As a result of technological revolution. As a result of time and space and context. Through no result of the individual, but of the cultural collective who receive change.
It is easy and justifiably logical to question Marshall McLuhan’s clear-cut admission. Interdependent, surely, the medium is but a vehicle for our message. It is, in essence, a means to achieve an end. We are taught to study each available medium for their inherent, tangible benefits. Cost, reach, credibility: The method is self-serving and incredibly backwards. According to McLuhan, anyway.
McLuhan’s doctrine would have us believe in the opposite of autonomy in communications. It’s not that the message doesn’t matter—it does, of course, matter. However, it is but a mere consequence of the medium that our message would have any meaning. That is to say that the medium almost certainly dictates the message.
It’s a very pantheistic philosophy—one that reasonably supports the notion that the origin of all communication is but an extension of human faculty. In The Medium is the Massage, McLuhan writes: “Societies have always been shaped more by the nature of the media by which men communicate than by the content of the communication” (1967). To which he further explains attributes in the divisions of the media-made environment. For example, whereby print fosters individual isolation, electronic technology encourages unified involvement.

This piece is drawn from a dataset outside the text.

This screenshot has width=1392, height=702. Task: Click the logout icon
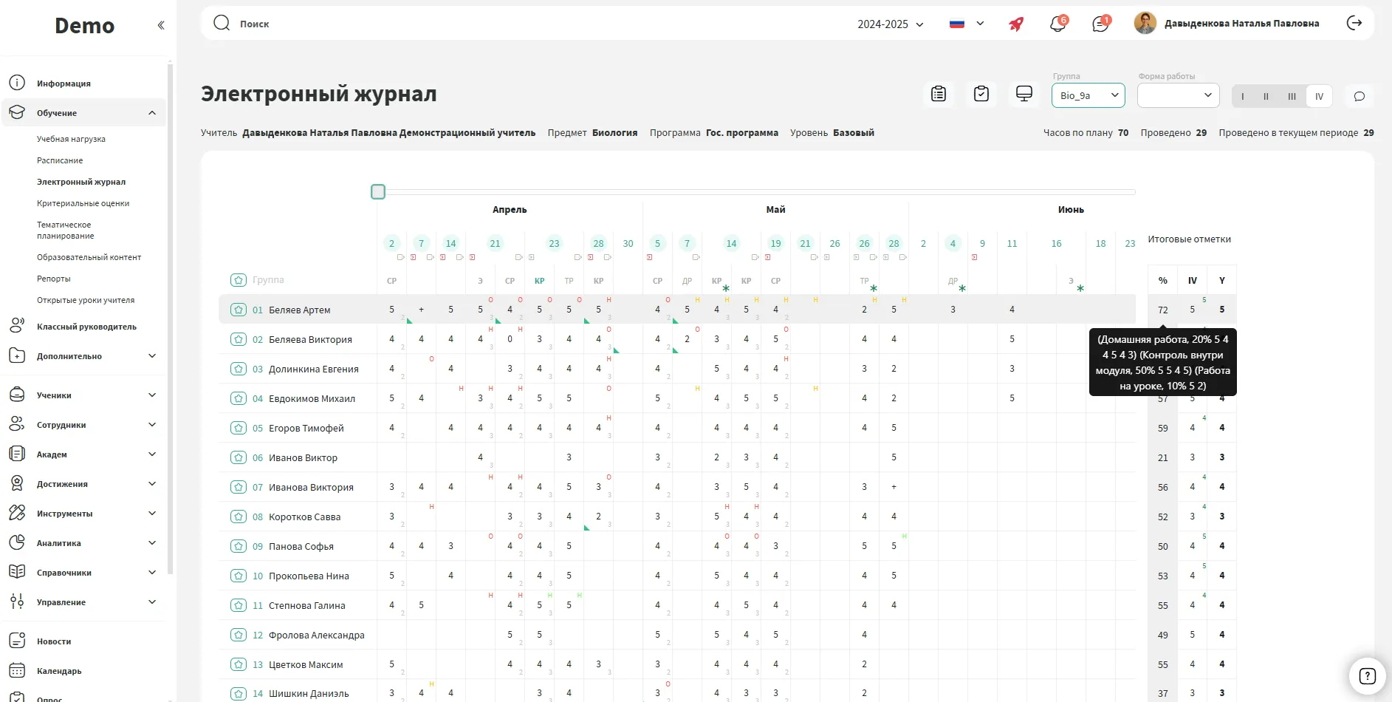1354,24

It is eerily strange, even here, to witness the prophetic abilities of a luminary ahead of his time. Indeed, how accurate an assessment of the future communications landscape more than 30 years prior to the advent of social media. It is ever more apparent today, given the luxury of retrospection, that how we communicate—not what we communicate—is most critically important. And it will forever be so.
All electronic media (social, especially) have combined to create what McLuhan famously penned “a global village.” A sort of globalization that, taken in relation to communication theory, promotes partnership and dialogue as community activity. It is the media and not so much the content of those media that have defined the very nature of our associations with international populations. We are a collection of many, defunct of the individual characteristics once preserved and contained in isolation. We are a group who lack privacy but afford convenience. Altogether, this “global village” is but an inevitable existence imagined by McLuhan—a scholar familiarly aware that the message was always purely incidental of the medium.